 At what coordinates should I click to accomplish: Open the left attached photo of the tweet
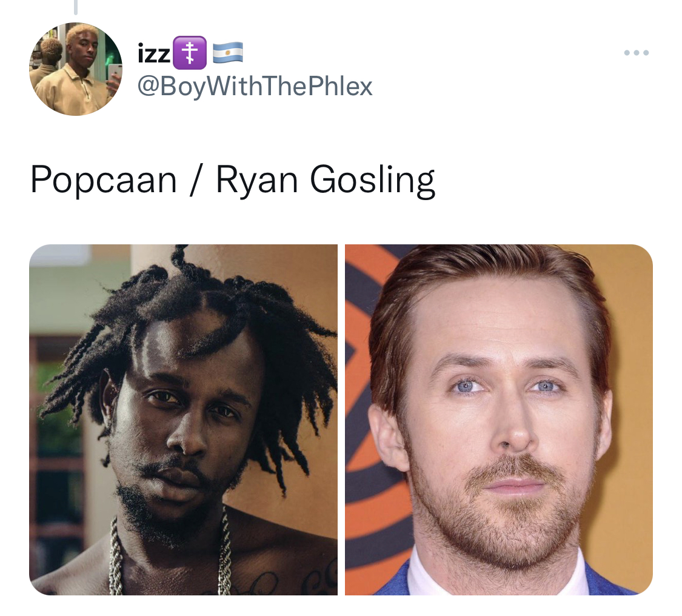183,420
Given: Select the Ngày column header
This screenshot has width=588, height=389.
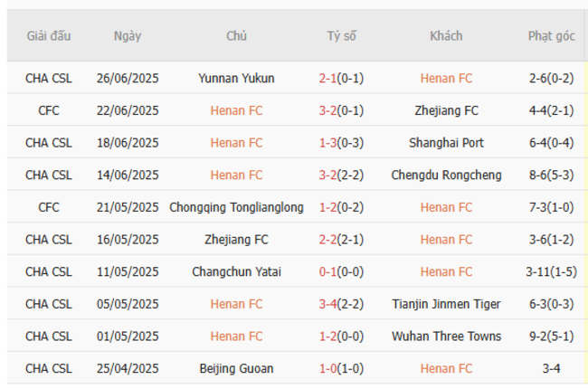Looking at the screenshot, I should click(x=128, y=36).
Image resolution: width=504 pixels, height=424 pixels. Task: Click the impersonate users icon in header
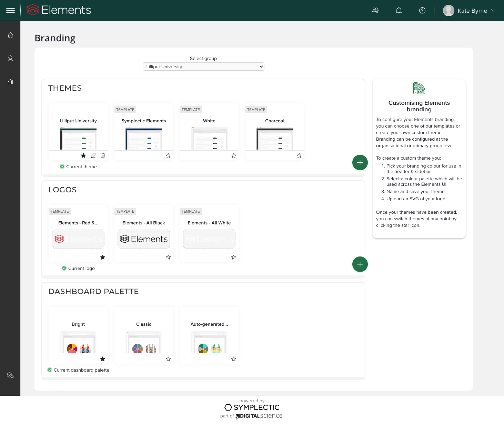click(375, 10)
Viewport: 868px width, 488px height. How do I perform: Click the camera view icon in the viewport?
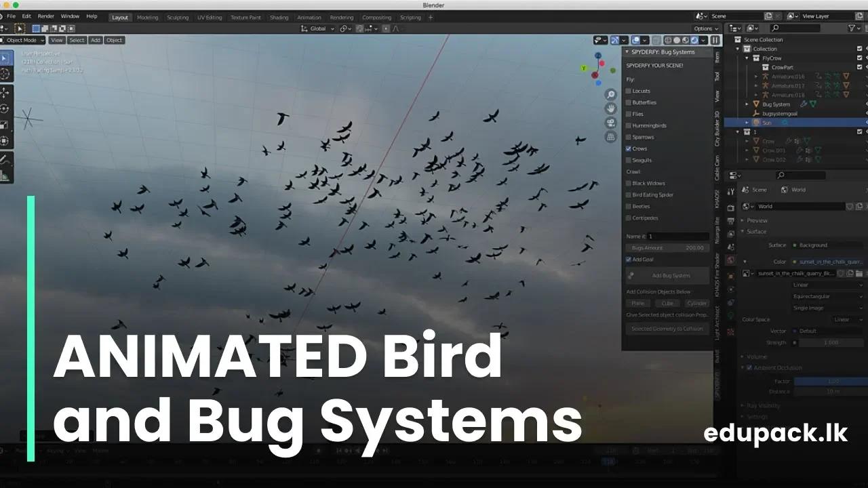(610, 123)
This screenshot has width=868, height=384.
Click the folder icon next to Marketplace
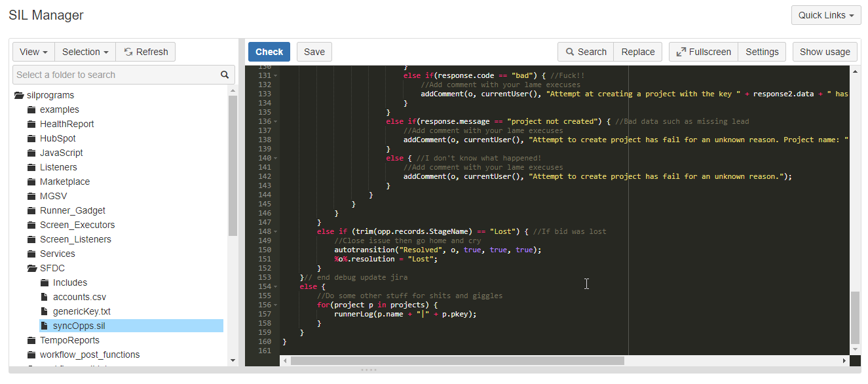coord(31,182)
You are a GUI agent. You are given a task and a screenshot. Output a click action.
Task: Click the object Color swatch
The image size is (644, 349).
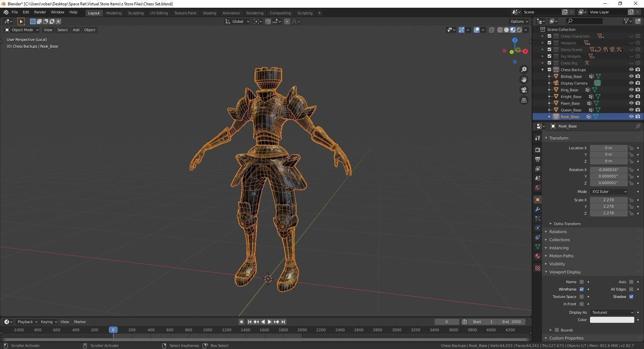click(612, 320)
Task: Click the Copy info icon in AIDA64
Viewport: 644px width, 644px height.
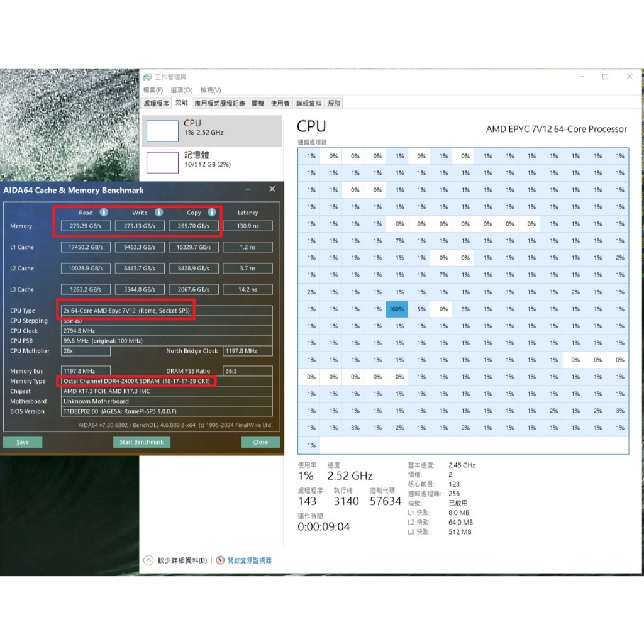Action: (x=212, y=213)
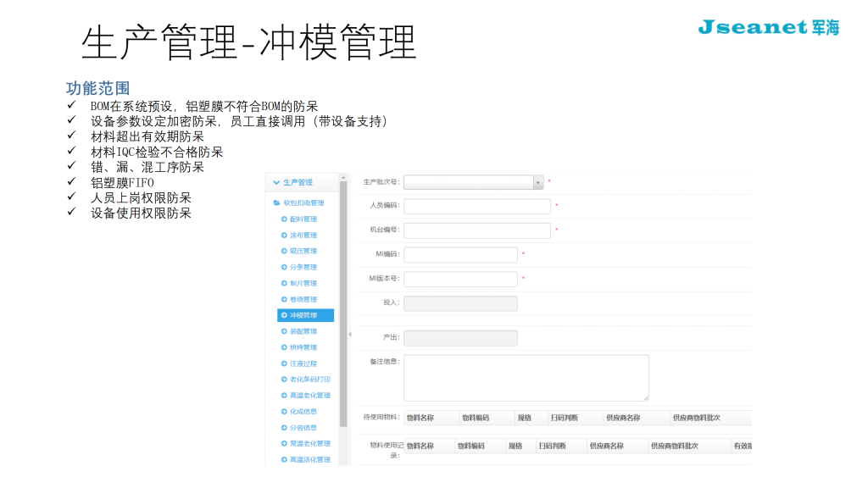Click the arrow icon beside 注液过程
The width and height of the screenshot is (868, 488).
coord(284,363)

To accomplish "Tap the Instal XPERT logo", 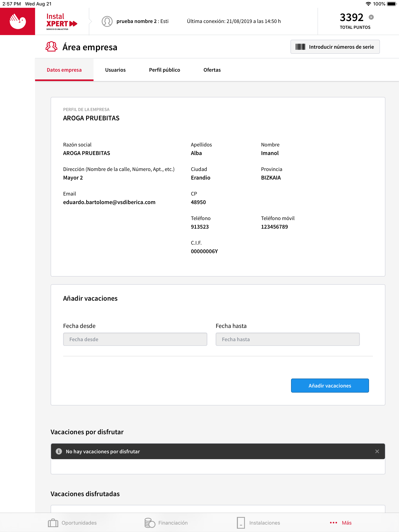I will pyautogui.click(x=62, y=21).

^^^^

## Directions for this task
Leaving out the pictures, print each line of the records above from the first up to and including the one that contains "You are a GUI", exactly as written.

## Response
 At what coordinates should I click to accomplish: Open the left attached photo of the tweet
183,420
Given: Select the Ngày column header
This screenshot has width=588, height=389.
Looking at the screenshot, I should click(x=128, y=36).
Image resolution: width=504 pixels, height=424 pixels. Task: Click the impersonate users icon in header
click(375, 10)
Viewport: 868px width, 488px height. How do I perform: Click the camera view icon in the viewport?
(610, 123)
This screenshot has width=868, height=384.
Click the folder icon next to Marketplace
coord(31,182)
You are a GUI agent. You are given a task and a screenshot. Output a click action.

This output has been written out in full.